However, if we pause for a closer inspection, the pages (or webpages) of our dictionaries can be very revealing. In representing the common understanding of each and every word, they are infused with the politics of accepted and shunned norms, identities, values and behaviours. Hidden in their seemingly dry definitions is evidence of ideologies, worldviews and timely cultural references. 

A dictionary’s primary function – to classify, order and define the common uses of words – sounds simple enough. Yet words and language are not straight forward. They are perpetually changing, unstable, generative and ever-shifting. Each publication of a new dictionary edition signposts not only the development of language but also the shifts occurring in how we think, feel, understand and respond to the world we inhabit. In some ways, we can think of dictionaries as museums of language, but while museums collect cultural artefacts of the past, dictionaries collect words and our use of them across time. Consider these two definitions of marriage:

  1. The act of uniting a man and woman for life (American Dictionary of the English Language 1928) 
  2. The state of being united as spouses in a consensual and contractual relationship recognized by law (Merriam-Webster Online Dictionary, July 2020) 

The two definitions differ greatly, with the first reflecting the heteronormativity of the 1920s and the expectation that marriage was forever. The latter definition highlights equality and consent and is inclusive of same-sex marriages, reflecting 21st-century changes in both laws and attitudes towards what kind of love is ‘common’ or legitimate. 

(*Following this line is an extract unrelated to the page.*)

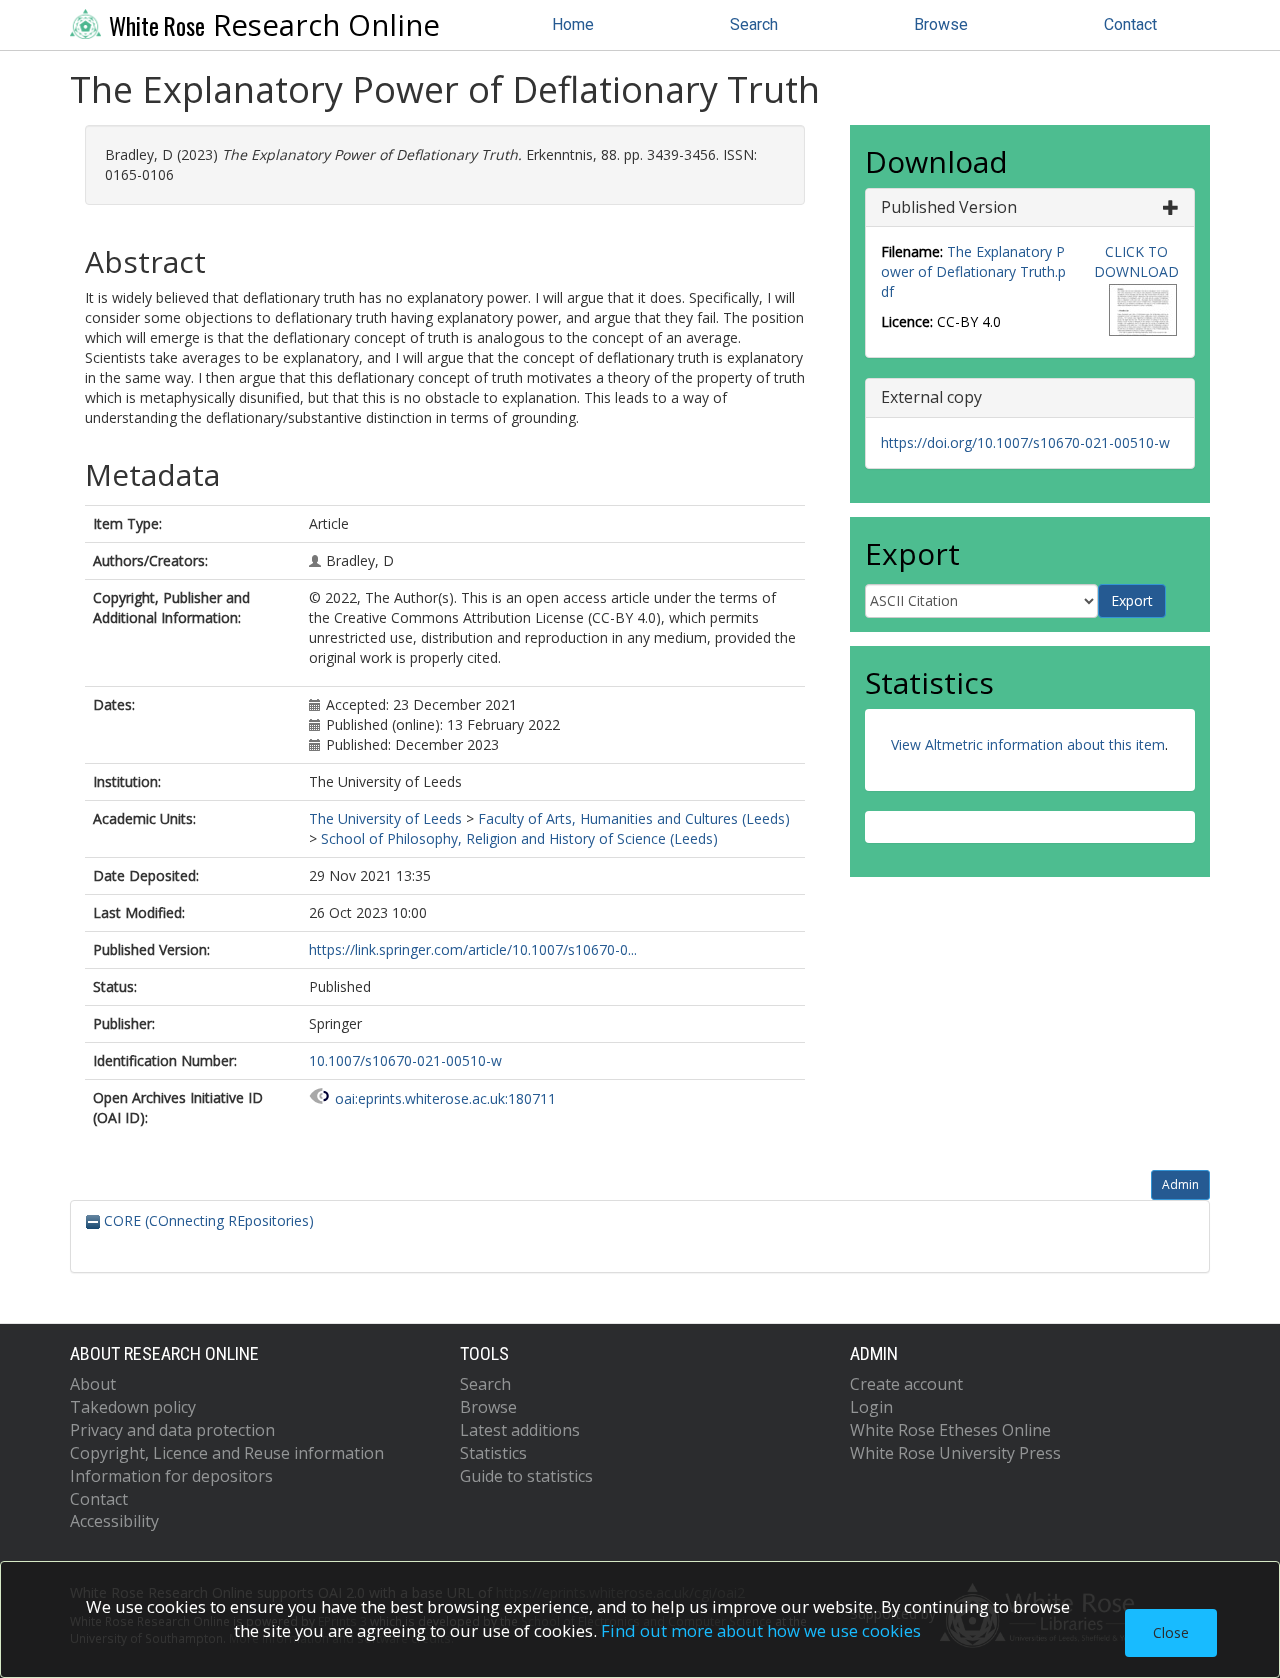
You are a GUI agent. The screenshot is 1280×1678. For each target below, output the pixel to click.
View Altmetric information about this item (1028, 744)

Despite their inevitable obsolescence, each contemporary edition of the dictionary is important because words are very powerful. Words can uplift or oppress. They can reveal or conceal. Influence, manipulate, challenge or change. In the essay Politics and the English Language (1946), George Orwell extrapolates on the danger of vagueness when using words. He argues that “the present political chaos is connected with the decay of language, and that one can probably bring about some improvement by starting at the verbal end.” He calls for a deliberateness in using and defining words to affect change. An example of the power of language and definitions to affect change is the reclamation of the word ‘queer’ by the LGBTQIA+ community where the meaning was shifted from something with derogatory connotations to a word that is empowering and uniting.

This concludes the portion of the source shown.